◆ **Exercise objective**
A faithful, picture-free copy of the listing below is required.

◆ **Given entries**
- Opening Delimiter -

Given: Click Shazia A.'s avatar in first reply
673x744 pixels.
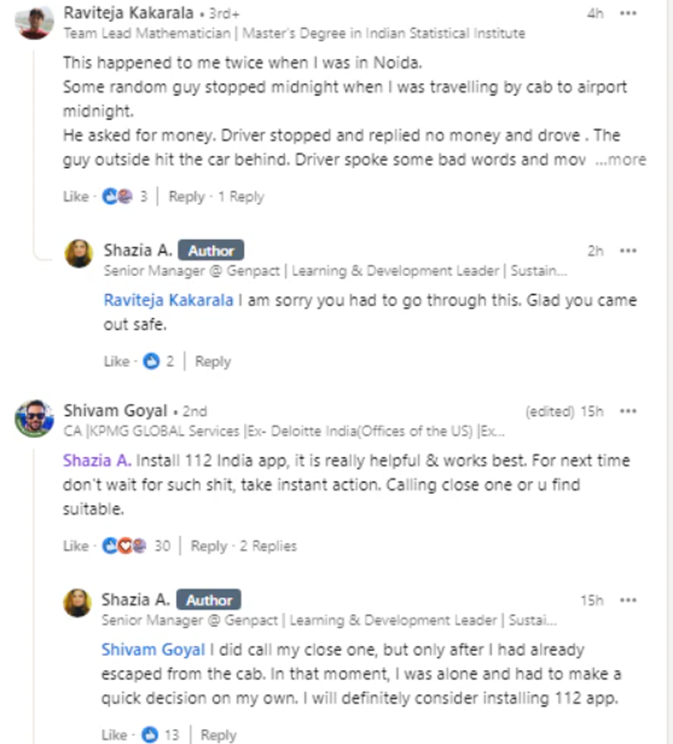Looking at the screenshot, I should [x=79, y=254].
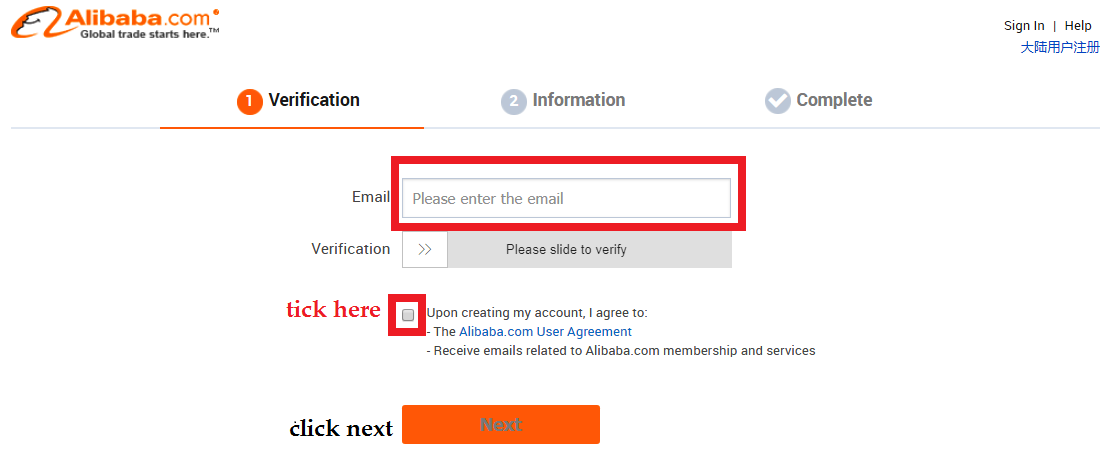Select the Information step tab
This screenshot has width=1114, height=467.
pos(563,101)

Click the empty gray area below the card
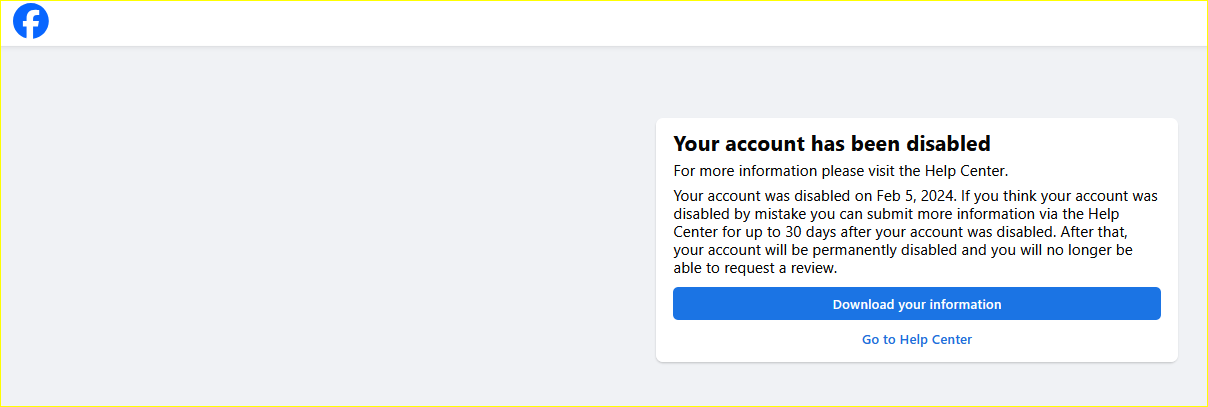click(916, 384)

- Closing Delimiter -

◆ **Response area**
Given: Click Shazia A.'s avatar in first reply
673x744 pixels.
Looking at the screenshot, I should [x=79, y=254].
Select the Information step tab
This screenshot has width=1114, height=467.
pos(563,101)

Click the empty gray area below the card
click(916, 384)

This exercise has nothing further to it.